## What you should do
Output all the data below verbatim.

(Dataset entries)
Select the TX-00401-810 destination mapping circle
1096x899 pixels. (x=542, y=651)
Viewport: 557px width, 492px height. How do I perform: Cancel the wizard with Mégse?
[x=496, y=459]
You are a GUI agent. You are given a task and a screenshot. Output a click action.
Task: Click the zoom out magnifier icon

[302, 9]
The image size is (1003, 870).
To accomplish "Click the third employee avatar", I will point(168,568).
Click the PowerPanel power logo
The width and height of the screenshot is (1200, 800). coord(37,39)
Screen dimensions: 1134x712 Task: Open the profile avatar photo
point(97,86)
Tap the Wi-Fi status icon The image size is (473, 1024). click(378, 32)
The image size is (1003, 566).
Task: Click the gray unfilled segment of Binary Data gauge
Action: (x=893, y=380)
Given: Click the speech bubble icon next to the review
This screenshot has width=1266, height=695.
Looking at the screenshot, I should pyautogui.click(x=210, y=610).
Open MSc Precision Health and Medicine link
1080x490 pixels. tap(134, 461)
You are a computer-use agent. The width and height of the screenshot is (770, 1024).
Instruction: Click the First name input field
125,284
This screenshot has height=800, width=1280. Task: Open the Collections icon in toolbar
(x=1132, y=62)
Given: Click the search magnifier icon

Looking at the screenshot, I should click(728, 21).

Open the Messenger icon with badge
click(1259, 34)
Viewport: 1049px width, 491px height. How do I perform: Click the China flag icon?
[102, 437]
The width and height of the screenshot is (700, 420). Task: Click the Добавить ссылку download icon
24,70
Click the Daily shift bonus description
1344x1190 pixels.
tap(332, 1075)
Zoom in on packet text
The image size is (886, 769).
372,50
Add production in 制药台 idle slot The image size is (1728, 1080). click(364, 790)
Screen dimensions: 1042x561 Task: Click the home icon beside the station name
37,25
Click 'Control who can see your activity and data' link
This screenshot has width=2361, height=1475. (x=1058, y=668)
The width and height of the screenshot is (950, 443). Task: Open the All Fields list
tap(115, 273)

## Answer to this exercise
Select the TX-00401-810 destination mapping circle
1096x899 pixels. (x=542, y=651)
Viewport: 557px width, 492px height. How do I perform: Cancel the wizard with Mégse?
[x=496, y=459]
You are a GUI agent. You are given a task and a screenshot. Output a click action.
Task: Click the zoom out magnifier icon

[302, 9]
The image size is (1003, 870).
To accomplish "Click the third employee avatar", I will point(168,568).
Click the PowerPanel power logo
The width and height of the screenshot is (1200, 800). coord(37,39)
Screen dimensions: 1134x712 Task: Open the profile avatar photo
point(97,86)
Tap the Wi-Fi status icon The image size is (473, 1024). click(378, 32)
The image size is (1003, 566).
Task: Click the gray unfilled segment of Binary Data gauge
Action: (x=893, y=380)
Given: Click the speech bubble icon next to the review
This screenshot has width=1266, height=695.
Looking at the screenshot, I should pyautogui.click(x=210, y=610).
Open MSc Precision Health and Medicine link
1080x490 pixels. tap(134, 461)
You are a computer-use agent. The width and height of the screenshot is (770, 1024).
Instruction: Click the First name input field
125,284
This screenshot has height=800, width=1280. Task: Open the Collections icon in toolbar
(x=1132, y=62)
Given: Click the search magnifier icon

Looking at the screenshot, I should click(728, 21).

Open the Messenger icon with badge
click(1259, 34)
Viewport: 1049px width, 491px height. How do I perform: Click the China flag icon?
[102, 437]
The width and height of the screenshot is (700, 420). Task: Click the Добавить ссылку download icon
24,70
Click the Daily shift bonus description
1344x1190 pixels.
tap(332, 1075)
Zoom in on packet text
The image size is (886, 769).
372,50
Add production in 制药台 idle slot The image size is (1728, 1080). click(364, 790)
Screen dimensions: 1042x561 Task: Click the home icon beside the station name
37,25
Click 'Control who can see your activity and data' link
This screenshot has width=2361, height=1475. (x=1058, y=668)
The width and height of the screenshot is (950, 443). Task: Open the All Fields list
tap(115, 273)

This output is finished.